Continue the article on ghost license plates in New York City from where it stops, picking up right after its last sentence.

**Extract provided:**
------------

Ghosted! City Council Report Blasts Rampant License Plate Fraud

’Ghost plates’—license plates, often from out of state, that don’t match the car or are downright fake—steal city revenue and present a growing problem.

| 05 Sep 2025 | 10:34

A searing report published by the New York City Council in late August titled “Plate and Switch” is the most detailed look yet of one of Gotham’s most maddening problems of recent years: the widespread use of fraudulent “ghost” license plates on cars and trucks.

Summary: It’s big, it’s brazen, and it’s been getting worse, putting all rectitudinous road users—properly registered drivers, polite pedal bicyclists, and perambulating pedestrians alike—at dramatically greater risk while ripping off the city and state of much-needed moolah.

Said fiery Gale Brewer, chair of the City Council’s Oversight and Investigations Division (OID) committee, which did the report’s legwork and analysis, “Ghost vehicles are not just a nuisance—they’re a public safety hazard, and an affront to every New Yorker who plays by the rules.”

This isn’t just rhetoric, righteous and self-evident as it is to anyone who’s seen Gotham’s roadways go from frustratingly congested to downright menacing over the last decade.

While ghost plates aren’t the only cause for this change—an infinite number of competing ride-share vehicles, crosswalk-blocking delivery trucks, reckless e-bikes, and illegal scooters and mopeds (many of which don’t have any license plates, let alone legitimate ones) all play parts in this symphony of sorrows—they are one of the defining signs of the city’s descent into de facto anarchy.

If such language seems a bit heated, then please, read the report, which the City Council has posted in full online, and follows the Mayor Eric Adams’s September 2024 announcement of a joint DSNY-NYPD Ghost Car Task Force to remove illegal cars from city streets.

While this alliance was a promising one and included some impressively tough talk from then-Deputy Mayor Meera Joshi (“The era of the free ride is over. Whether you’re using a ghost plate to evade a toll or create a menace on our streets, you will be caught and you will be prosecuted”), the problem was immense.

------------

**Given data:**

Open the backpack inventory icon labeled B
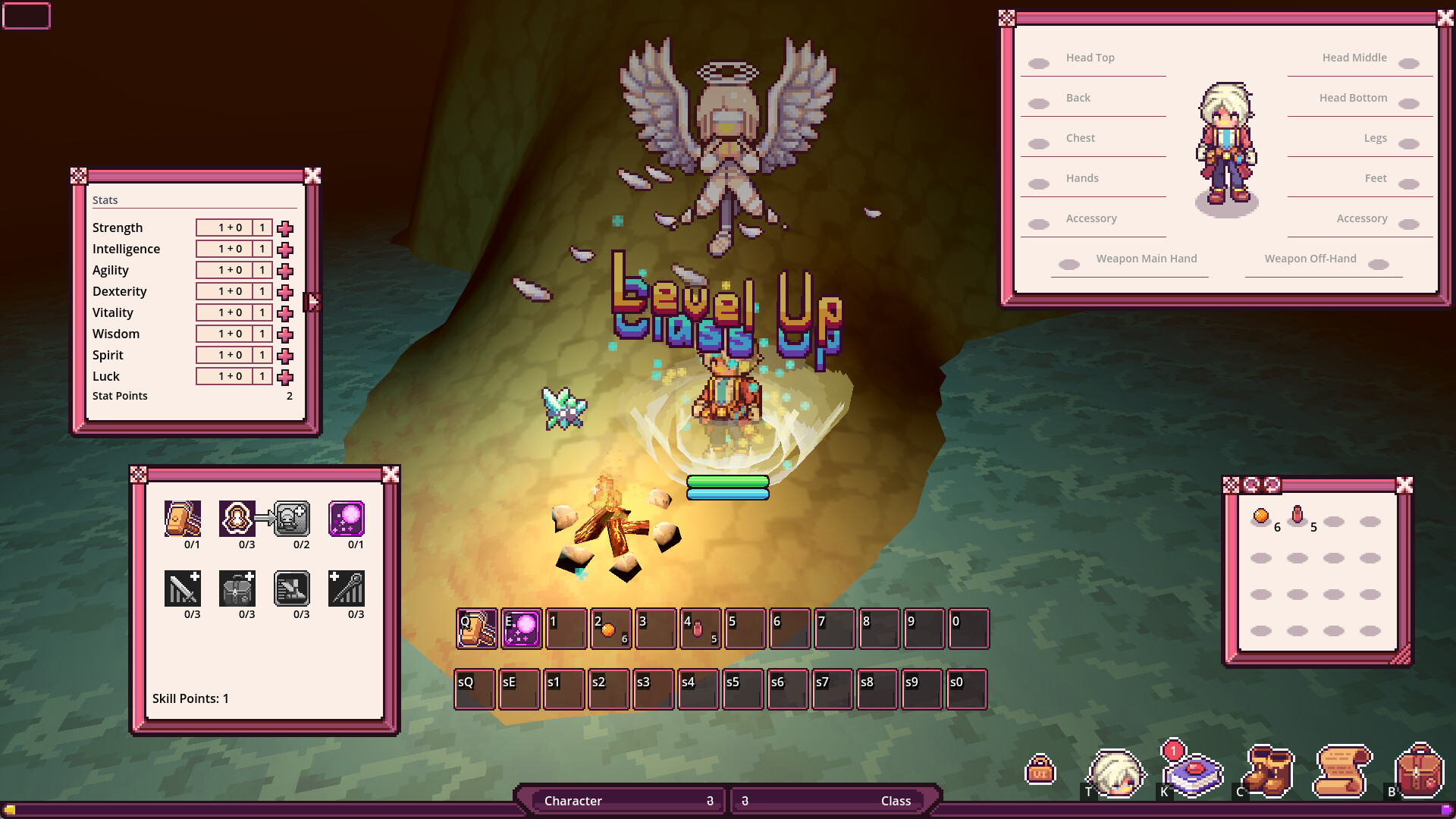This screenshot has height=819, width=1456. (1420, 774)
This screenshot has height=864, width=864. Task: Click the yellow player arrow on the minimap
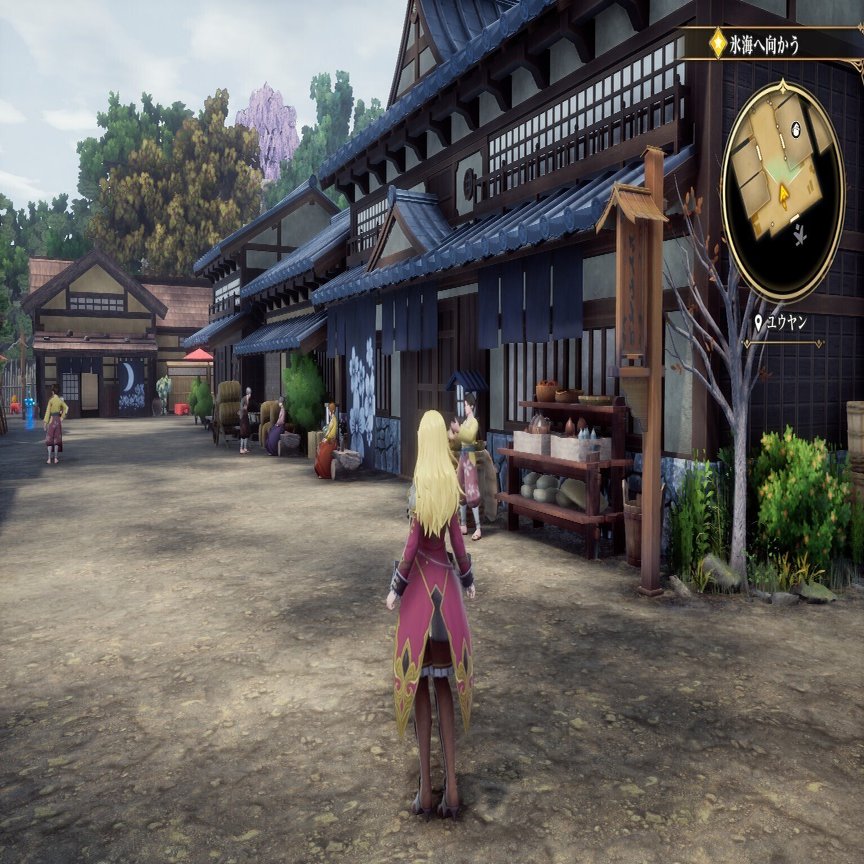785,194
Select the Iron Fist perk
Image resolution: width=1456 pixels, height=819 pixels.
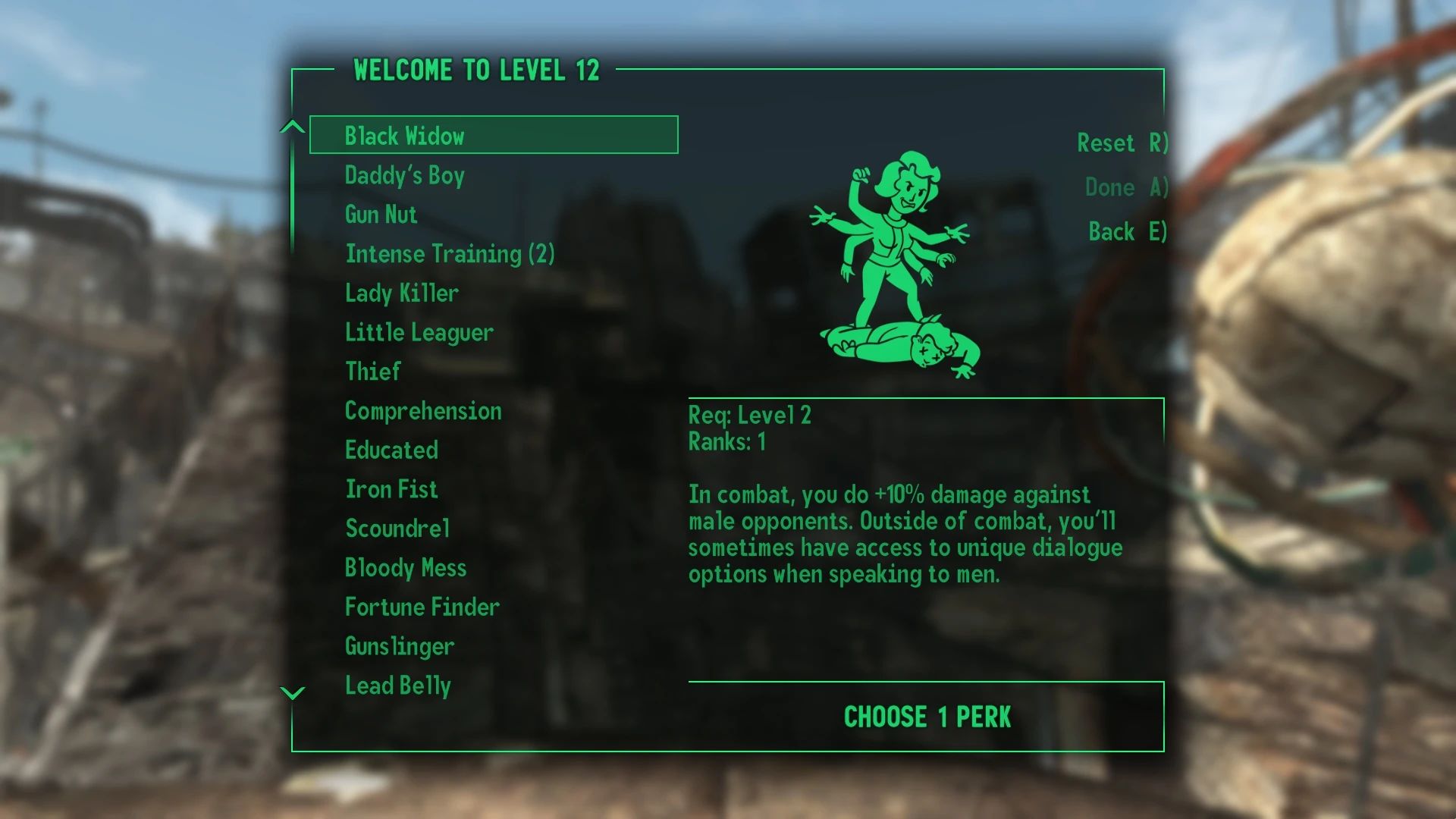391,489
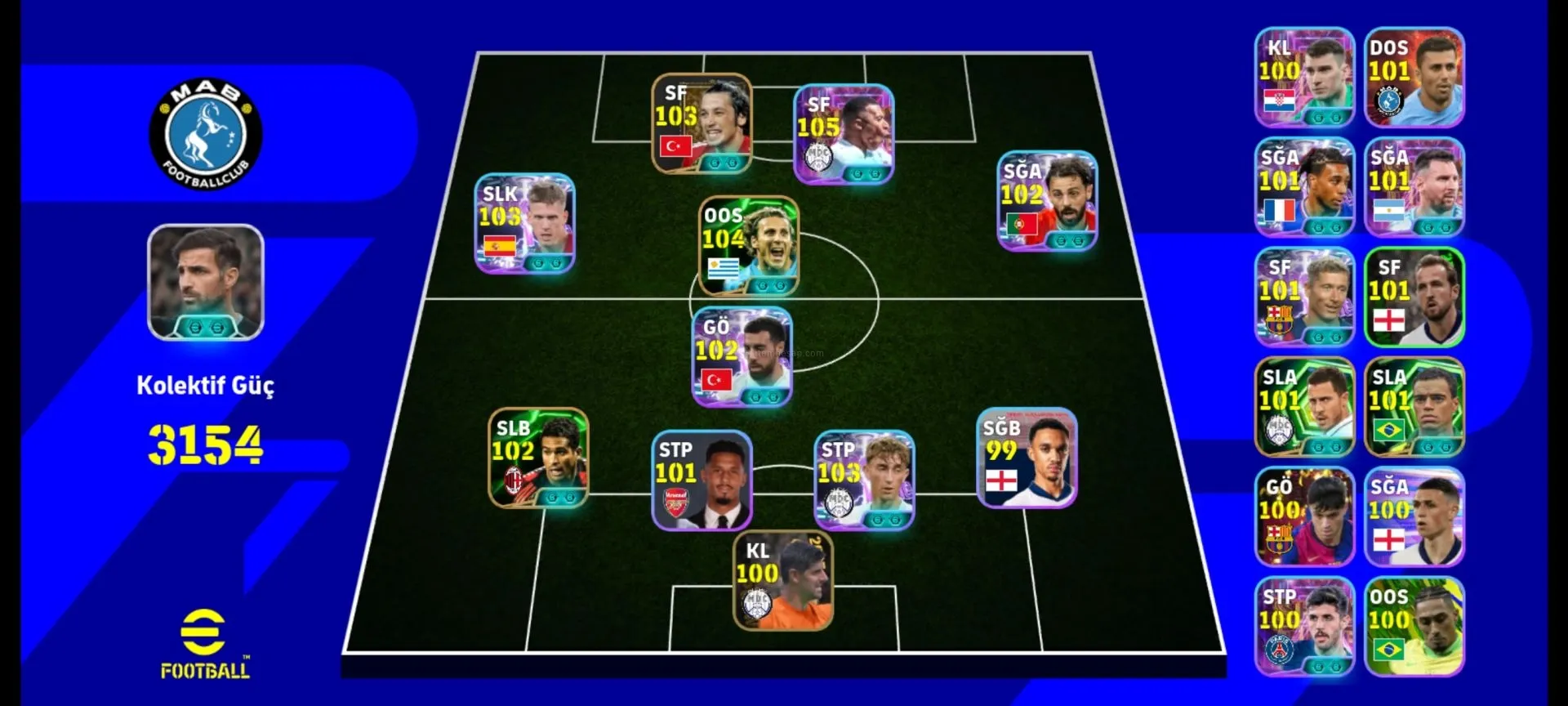Pick the OOS 104 Uruguay card
The width and height of the screenshot is (1568, 706).
pyautogui.click(x=748, y=245)
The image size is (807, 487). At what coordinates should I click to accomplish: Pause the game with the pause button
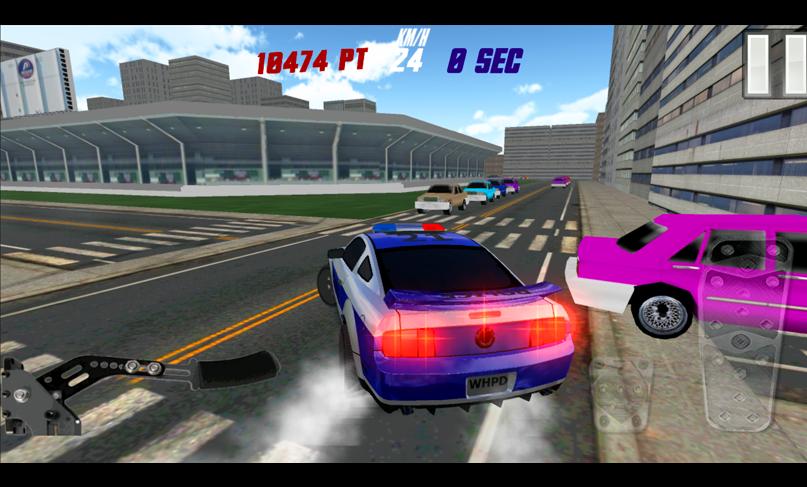[x=774, y=65]
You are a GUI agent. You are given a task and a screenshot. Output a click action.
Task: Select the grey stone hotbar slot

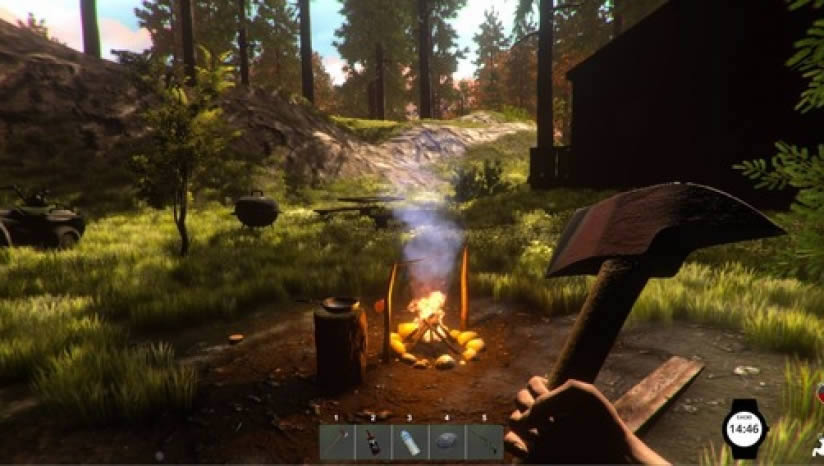pyautogui.click(x=446, y=441)
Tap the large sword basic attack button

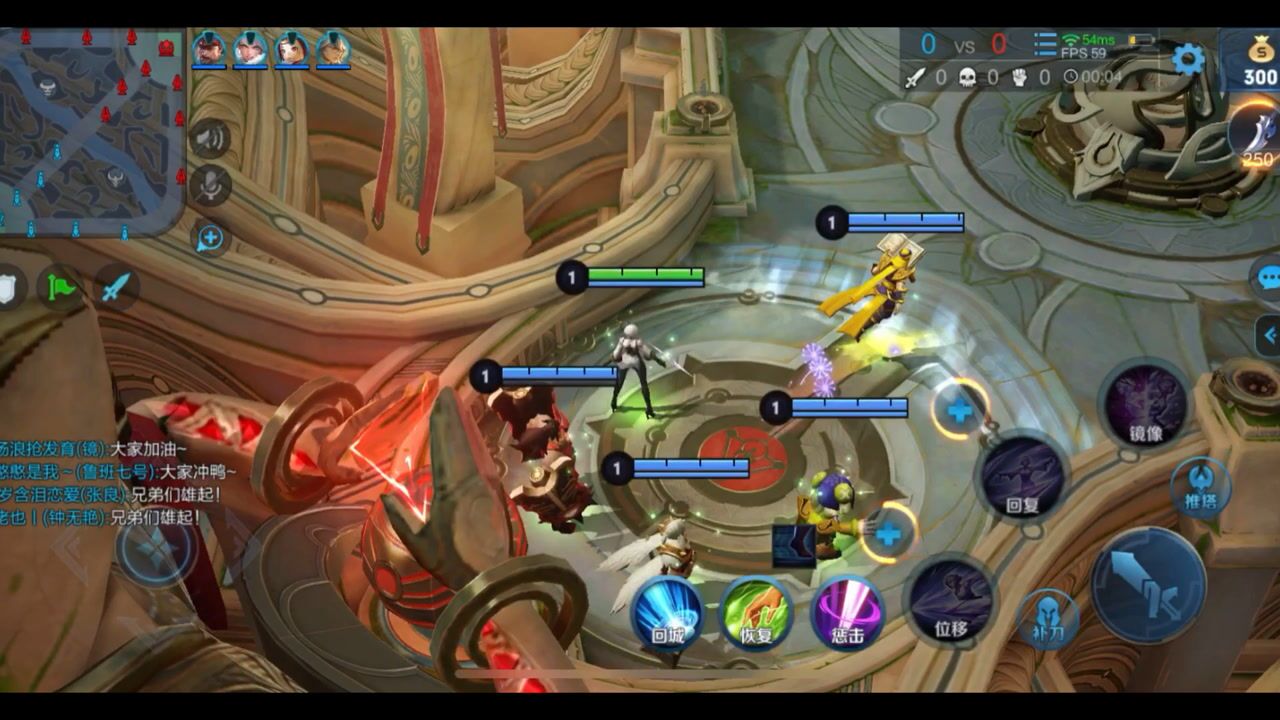click(1148, 585)
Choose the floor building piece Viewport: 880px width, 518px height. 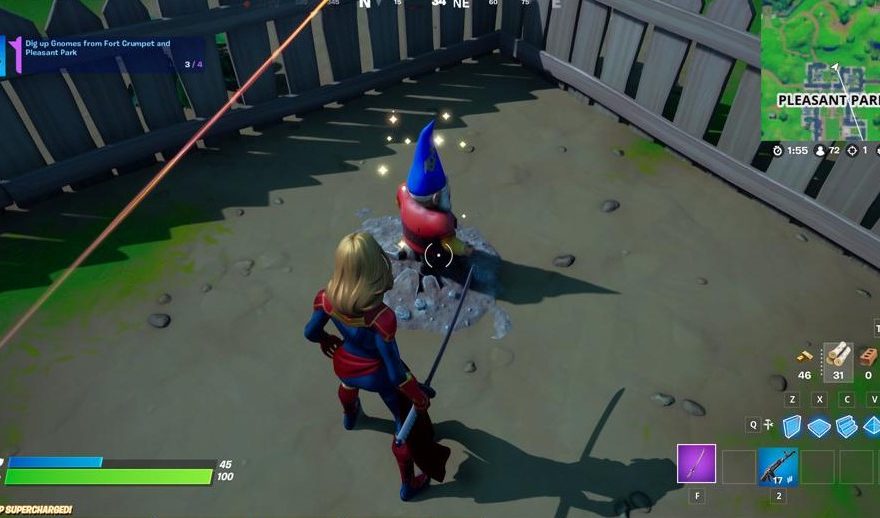[819, 427]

------------

**Exercise output:**
Add in Adams administration turmoil, including then-Sanitation Commissioner Jessica Tisch replacing NYPD Interim Police Commissioner Thomas Donlon two months later, and it’s no surprise there was lots of room for City Council to follow up on the matter.

A “ghost plate,” for those unfamiliar with the term, refers to a car with a license plate or plates, temporary (made of paper) or permanent (made of metal) that don’t belong to the vehicle or which alters a legitimate plate by whiting part of a letter or number or covering it with something to obscure the real plate. That could be a strategically placed leaf or a plastic shield that prevents the plate from being read.

In most cases, the ghost plates don’t, in fact, belong to anything: The temporary paper plates are entirely fraudulent, and the metal ones might be, i.e. they’re so called “replica” plates, though it’s also known that some people acquire genuine license plates from another state that are no longer attached to the vehicle they were issued for. “Live Free or Die,” the slogan on New Hampshire plates, was a longtime favorite of one well-known scammer.

One especially nefarious trick, by the way, for those who use New York or New Jersey plates, is to use two different ghost plates, one number on the front and a different one on the back. Many other states—including the many Pennsylvania, North Carolina, Georgia, and Florida cars one sees in the city—require only a rear plate.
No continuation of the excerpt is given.